Write out the lines below as a numbered list, leaving out the blank ones.

— Begin Material provided —

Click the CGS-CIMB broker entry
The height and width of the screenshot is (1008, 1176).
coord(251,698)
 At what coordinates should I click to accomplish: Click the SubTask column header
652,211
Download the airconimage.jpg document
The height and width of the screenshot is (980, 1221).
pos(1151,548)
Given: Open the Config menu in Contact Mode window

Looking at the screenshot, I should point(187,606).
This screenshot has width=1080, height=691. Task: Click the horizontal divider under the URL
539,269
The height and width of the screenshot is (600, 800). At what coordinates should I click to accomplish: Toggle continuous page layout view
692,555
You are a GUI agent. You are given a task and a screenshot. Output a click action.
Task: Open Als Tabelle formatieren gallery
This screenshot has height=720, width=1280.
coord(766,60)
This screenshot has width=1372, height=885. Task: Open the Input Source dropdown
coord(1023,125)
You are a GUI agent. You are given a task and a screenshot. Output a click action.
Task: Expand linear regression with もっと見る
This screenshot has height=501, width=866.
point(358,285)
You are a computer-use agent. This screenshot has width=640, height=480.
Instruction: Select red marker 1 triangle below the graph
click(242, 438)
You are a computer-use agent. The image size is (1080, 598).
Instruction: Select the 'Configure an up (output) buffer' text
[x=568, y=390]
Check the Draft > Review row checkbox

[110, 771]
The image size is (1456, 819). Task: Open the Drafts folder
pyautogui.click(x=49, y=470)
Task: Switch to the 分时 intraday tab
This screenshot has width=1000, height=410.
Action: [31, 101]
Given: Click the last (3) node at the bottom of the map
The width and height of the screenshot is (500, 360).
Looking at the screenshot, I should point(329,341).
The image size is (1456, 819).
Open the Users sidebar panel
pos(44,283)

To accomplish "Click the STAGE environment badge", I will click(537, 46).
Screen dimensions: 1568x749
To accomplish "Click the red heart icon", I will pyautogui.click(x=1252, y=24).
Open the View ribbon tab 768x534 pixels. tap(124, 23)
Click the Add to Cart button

— End Material provided —

# Reply to the task
1. Click the CGS-CIMB broker entry
2. The height and width of the screenshot is (1008, 1176).
3. coord(251,698)
4.  At what coordinates should I click to accomplish: Click the SubTask column header
5. 652,211
6. Download the airconimage.jpg document
7. The height and width of the screenshot is (980, 1221).
8. pos(1151,548)
9. Given: Open the Config menu in Contact Mode window
10. Looking at the screenshot, I should point(187,606).
11. This screenshot has width=1080, height=691. Task: Click the horizontal divider under the URL
12. 539,269
13. The height and width of the screenshot is (600, 800). At what coordinates should I click to accomplish: Toggle continuous page layout view
14. 692,555
15. You are a GUI agent. You are given a task and a screenshot. Output a click action.
16. Task: Open Als Tabelle formatieren gallery
17. This screenshot has height=720, width=1280.
18. coord(766,60)
19. This screenshot has width=1372, height=885. Task: Open the Input Source dropdown
20. coord(1023,125)
21. You are a GUI agent. You are given a task and a screenshot. Output a click action.
22. Task: Expand linear regression with もっと見る
23. This screenshot has height=501, width=866.
24. point(358,285)
25. You are a computer-use agent. This screenshot has width=640, height=480.
26. Instruction: Select red marker 1 triangle below the graph
27. click(242, 438)
28. You are a computer-use agent. The image size is (1080, 598).
29. Instruction: Select the 'Configure an up (output) buffer' text
30. [x=568, y=390]
31. Check the Draft > Review row checkbox
32. [110, 771]
33. The image size is (1456, 819). Task: Open the Drafts folder
34. pyautogui.click(x=49, y=470)
35. Task: Switch to the 分时 intraday tab
36. This screenshot has width=1000, height=410.
37. Action: [31, 101]
38. Given: Click the last (3) node at the bottom of the map
39. The width and height of the screenshot is (500, 360).
40. Looking at the screenshot, I should point(329,341).
41. The image size is (1456, 819).
42. Open the Users sidebar panel
43. pos(44,283)
44. To accomplish "Click the STAGE environment badge", I will click(537, 46).
45. Screen dimensions: 1568x749
46. To accomplish "Click the red heart icon", I will pyautogui.click(x=1252, y=24).
47. Open the View ribbon tab 768x534 pixels. tap(124, 23)
48. Click the Add to Cart button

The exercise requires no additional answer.